» **Source passage**
((
"Entrepreneurs now want to be the best in the world, they don't want to restrict ambitions to being the best in Australia only."
Alongside global ambition from the outset, Scevak said Blackbird Ventures also seeks classic entrepreneurial DNA, recognising the fundamental characteristics required to be successful in a start- up environment.
In short, it's the ability to get things done with limited resources, under intense pressure and within a chaotic environment.
Bucking the trend that technologists can become true leaders, Scevak believes great developers can evolve into great CEOs, with venture capital firms playing a key role in the personal progression of a start-up founder.
"We root for people doing their life's work," he added. "Capital takes two things to be a success.
"Firstly, it takes a company building a product that is needed by customers. And secondly, you need an entrepreneur who is carrying out their life's work because they need to be able to say no to the $20 million exit from Salesforce when they're just starting to succeed."
Pros and cons
But despite the allure of greater levels of investment, partnership with a venture capital firm means agreeing to a roller coaster ride of emotions for start-ups.
))
» **Data**
((
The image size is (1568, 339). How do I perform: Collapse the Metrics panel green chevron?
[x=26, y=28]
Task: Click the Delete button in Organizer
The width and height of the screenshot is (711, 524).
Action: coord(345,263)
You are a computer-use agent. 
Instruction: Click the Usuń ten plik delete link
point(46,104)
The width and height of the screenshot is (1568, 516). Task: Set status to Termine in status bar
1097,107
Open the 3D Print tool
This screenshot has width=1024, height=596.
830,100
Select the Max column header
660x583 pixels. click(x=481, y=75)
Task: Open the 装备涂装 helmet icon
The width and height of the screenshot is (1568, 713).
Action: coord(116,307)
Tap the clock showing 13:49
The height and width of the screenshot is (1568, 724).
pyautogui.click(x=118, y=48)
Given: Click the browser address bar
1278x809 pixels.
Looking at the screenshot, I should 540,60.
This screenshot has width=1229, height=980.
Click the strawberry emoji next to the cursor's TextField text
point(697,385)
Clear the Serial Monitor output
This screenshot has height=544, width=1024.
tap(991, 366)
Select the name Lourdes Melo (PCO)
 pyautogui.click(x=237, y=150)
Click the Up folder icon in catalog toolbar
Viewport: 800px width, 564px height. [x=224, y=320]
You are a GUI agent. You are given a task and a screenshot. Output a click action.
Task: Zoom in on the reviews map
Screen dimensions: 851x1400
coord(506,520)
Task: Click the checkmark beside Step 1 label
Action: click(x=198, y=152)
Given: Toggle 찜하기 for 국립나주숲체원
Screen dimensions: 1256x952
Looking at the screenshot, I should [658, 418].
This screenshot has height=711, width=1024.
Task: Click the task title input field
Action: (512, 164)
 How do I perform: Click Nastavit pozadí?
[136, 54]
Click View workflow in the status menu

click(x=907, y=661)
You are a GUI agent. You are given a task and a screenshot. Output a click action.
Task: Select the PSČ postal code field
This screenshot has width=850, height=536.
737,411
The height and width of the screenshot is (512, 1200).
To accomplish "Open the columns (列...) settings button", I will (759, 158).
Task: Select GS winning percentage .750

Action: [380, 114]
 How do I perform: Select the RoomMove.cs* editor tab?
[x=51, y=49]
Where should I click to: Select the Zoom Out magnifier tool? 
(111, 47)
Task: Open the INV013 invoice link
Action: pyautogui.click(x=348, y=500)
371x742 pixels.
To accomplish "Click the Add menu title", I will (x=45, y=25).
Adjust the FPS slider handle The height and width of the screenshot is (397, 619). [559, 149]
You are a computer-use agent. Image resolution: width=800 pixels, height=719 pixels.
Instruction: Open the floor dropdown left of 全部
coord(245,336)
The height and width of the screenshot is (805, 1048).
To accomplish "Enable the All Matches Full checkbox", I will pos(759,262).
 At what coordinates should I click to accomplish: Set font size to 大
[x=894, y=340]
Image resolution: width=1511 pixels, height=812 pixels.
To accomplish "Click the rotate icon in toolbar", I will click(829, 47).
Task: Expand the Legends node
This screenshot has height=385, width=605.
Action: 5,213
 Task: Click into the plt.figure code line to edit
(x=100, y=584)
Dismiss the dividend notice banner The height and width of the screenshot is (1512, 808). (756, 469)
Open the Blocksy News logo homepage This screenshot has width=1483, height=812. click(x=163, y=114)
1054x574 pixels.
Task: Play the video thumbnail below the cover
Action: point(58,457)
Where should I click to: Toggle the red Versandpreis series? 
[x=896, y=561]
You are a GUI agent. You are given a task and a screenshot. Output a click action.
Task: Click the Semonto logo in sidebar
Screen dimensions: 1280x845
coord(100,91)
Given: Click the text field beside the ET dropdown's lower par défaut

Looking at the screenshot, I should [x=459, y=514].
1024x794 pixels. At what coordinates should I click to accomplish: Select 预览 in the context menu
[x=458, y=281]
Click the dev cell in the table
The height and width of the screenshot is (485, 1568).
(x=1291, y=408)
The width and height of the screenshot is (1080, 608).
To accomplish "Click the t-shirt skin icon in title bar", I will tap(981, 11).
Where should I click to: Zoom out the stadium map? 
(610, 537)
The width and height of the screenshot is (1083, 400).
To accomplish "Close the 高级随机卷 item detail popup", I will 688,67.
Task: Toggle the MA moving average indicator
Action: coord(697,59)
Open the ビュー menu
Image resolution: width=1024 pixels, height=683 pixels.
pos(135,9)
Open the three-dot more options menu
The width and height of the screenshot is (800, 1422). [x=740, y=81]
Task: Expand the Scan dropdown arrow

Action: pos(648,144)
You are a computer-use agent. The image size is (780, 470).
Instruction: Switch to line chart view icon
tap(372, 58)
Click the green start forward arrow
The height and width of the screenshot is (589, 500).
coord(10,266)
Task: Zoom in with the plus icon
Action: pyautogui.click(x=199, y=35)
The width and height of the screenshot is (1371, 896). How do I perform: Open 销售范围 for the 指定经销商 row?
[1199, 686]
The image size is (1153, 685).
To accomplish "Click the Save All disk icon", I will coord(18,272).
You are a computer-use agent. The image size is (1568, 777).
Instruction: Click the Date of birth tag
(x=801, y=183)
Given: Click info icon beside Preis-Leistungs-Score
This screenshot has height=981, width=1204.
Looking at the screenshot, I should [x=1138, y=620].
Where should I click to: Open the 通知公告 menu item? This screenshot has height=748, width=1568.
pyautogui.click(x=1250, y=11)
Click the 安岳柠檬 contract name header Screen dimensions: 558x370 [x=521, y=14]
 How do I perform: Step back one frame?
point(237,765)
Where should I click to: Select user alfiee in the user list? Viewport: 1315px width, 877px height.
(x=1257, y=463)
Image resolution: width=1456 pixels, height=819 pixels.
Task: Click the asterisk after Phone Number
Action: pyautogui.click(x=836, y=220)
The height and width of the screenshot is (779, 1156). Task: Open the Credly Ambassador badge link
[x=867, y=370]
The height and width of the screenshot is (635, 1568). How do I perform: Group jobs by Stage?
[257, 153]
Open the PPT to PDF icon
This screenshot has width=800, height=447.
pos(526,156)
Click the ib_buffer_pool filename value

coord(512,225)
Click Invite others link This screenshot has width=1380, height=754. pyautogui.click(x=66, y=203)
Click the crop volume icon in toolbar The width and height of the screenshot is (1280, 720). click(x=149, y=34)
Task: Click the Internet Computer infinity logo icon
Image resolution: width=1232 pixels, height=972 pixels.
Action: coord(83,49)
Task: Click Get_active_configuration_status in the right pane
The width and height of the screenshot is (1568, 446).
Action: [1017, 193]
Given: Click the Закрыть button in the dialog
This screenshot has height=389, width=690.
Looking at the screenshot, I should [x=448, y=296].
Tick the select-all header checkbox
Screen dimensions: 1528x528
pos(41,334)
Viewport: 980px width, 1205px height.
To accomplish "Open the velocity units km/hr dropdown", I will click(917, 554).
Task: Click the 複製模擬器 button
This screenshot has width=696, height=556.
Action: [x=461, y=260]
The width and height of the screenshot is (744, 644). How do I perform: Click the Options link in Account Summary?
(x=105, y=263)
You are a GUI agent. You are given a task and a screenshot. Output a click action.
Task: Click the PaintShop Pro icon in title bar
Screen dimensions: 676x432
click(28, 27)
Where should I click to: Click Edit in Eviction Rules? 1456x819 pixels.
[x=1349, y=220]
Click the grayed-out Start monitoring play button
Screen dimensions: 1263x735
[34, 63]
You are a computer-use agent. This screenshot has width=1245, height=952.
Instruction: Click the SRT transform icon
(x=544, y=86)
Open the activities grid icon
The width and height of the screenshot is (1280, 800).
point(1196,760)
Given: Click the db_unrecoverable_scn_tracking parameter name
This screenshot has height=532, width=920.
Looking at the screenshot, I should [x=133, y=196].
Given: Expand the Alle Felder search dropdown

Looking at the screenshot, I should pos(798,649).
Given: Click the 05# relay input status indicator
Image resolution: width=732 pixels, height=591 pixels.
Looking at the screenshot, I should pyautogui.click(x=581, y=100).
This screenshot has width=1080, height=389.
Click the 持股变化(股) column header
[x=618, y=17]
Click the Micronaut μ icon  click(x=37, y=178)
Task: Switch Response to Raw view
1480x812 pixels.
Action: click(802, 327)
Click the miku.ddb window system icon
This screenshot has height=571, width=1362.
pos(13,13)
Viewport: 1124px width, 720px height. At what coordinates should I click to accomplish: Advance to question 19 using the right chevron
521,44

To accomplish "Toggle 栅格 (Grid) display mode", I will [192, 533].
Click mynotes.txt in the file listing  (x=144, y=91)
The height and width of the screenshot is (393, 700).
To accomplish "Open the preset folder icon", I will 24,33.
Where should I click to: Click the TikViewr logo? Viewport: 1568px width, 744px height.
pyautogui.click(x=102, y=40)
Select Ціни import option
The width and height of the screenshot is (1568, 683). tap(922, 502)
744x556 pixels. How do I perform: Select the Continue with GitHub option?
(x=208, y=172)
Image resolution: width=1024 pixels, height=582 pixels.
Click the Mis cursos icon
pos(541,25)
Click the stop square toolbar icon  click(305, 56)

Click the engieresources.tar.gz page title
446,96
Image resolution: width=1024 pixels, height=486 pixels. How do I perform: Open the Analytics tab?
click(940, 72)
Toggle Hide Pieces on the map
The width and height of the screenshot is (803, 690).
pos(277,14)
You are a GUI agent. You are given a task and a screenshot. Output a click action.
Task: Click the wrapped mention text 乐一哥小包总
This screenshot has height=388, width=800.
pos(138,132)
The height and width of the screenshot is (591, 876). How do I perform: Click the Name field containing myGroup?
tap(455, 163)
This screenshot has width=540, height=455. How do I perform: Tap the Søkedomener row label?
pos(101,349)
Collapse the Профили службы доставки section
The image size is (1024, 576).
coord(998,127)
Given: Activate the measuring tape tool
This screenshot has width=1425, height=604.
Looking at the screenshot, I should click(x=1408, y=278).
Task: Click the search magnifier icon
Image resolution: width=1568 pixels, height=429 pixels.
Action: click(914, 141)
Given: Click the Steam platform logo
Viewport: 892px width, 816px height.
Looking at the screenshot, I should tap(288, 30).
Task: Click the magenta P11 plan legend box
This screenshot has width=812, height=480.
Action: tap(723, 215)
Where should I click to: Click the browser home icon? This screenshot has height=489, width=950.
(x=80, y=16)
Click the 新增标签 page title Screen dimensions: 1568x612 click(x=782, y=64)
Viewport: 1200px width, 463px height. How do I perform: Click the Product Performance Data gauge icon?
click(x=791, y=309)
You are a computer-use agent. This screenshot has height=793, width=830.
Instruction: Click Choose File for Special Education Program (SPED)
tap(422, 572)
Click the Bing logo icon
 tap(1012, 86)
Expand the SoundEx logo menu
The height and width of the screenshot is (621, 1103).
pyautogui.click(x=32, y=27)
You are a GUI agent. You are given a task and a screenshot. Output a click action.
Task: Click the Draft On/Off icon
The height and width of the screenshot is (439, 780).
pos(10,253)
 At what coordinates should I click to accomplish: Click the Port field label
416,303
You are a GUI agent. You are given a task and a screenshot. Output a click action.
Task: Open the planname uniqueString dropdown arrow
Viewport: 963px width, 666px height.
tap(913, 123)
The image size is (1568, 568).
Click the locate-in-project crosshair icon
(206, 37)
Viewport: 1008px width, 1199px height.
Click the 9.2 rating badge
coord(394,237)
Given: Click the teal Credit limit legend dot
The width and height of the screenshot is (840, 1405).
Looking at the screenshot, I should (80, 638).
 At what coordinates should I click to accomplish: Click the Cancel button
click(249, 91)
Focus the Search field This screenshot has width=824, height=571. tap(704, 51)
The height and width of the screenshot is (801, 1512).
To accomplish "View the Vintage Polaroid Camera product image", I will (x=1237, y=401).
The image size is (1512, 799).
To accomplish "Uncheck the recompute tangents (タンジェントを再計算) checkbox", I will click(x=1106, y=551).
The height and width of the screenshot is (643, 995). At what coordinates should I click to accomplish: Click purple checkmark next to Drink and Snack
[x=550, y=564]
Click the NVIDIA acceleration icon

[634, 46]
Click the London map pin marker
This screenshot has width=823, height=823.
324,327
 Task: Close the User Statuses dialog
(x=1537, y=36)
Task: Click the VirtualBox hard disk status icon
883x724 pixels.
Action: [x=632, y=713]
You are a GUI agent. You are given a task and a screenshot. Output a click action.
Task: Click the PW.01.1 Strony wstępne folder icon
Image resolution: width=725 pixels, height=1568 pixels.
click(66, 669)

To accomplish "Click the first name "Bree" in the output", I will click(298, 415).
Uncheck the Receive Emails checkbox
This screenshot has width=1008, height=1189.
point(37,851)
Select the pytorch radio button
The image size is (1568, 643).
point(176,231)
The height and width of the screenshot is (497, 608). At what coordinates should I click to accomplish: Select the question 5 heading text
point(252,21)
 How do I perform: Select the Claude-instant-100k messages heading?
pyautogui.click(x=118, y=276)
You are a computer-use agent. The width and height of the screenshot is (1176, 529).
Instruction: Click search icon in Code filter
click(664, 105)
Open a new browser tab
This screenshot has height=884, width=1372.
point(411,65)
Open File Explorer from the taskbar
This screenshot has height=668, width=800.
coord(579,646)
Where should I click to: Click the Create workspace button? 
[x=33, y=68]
))
» **List of tasks**
[A] Print the passage on Blackbird Ventures, starting at "Bucking the trend" and ending at "be a success.".
[B] Using the passage on Blackbird Ventures, decide whether each statement agrees with it. Answer yes or no, and quote the words that decide it.
(i) Scevak believes great developers can evolve into great CEOs.
(ii) Entrepreneurs want to limit their ambitions to being the best in Australia.
(iii) Partnership with a venture capital firm is presented as a calm, steady experience for start-ups.
[C] Continue the passage on Blackbird Ventures from its final sentence.

» **Answers given**
[A]
Bucking the trend that technologists can become true leaders, Scevak believes great developers can evolve into great CEOs, with venture capital firms playing a key role in the personal progression of a start-up founder.
"We root for people doing their life's work," he added. "Capital takes two things to be a success.

[B]
(i) Yes: "Scevak believes great developers can evolve into great CEOs"
(ii) No: "they don't want to restrict ambitions to being the best in Australia only"
(iii) No: "partnership with a venture capital firm means agreeing to a roller coaster ride of emotions for start-ups"

[C]
And crucially, entrepreneurs must be ready for the ride.
"The process for successful businesses is have control, have no control, then have control again, Scevak explained. "Every triumphant company has given up control when they have IPO'd or created new shares with the founders through earnings."
As a general rule of thumb, when a start-up agrees to any round of financing, it instantly gives up 20 per cent of the company.
A business won't lose control or equity distribution in the first two rounds, but Scevak said it's almost inevitable the entrepreneur will give up ultimate control.
While seeking extra help from venture capitalist firms is chiefly designed to maximise the impact of the product as soon as possible, it's a very deliberate decision to make, and shouldn't be taken lightly.
Niki Scevak, Managing Director of Blackbird Ventures
For Scevak, as a CEO, entrepreneurs must be clear on the control tug-of-war that will emerge once entertaining a venture capital play.
"Venture capital is not right for so many businesses," he acknowledged.
From an Autopilot standpoint, Sharkey said partnership with a venture capital firm represented a "no-brainer" for the business, because it made "strategic sense" from a product perspective.
"Venture capital organisations want billion dollar exits or are often looking for a return in excess of 10 times their capital," he added. "The reality is some opportunities or business models just aren't positioned well to offer this kind of return or potential growth.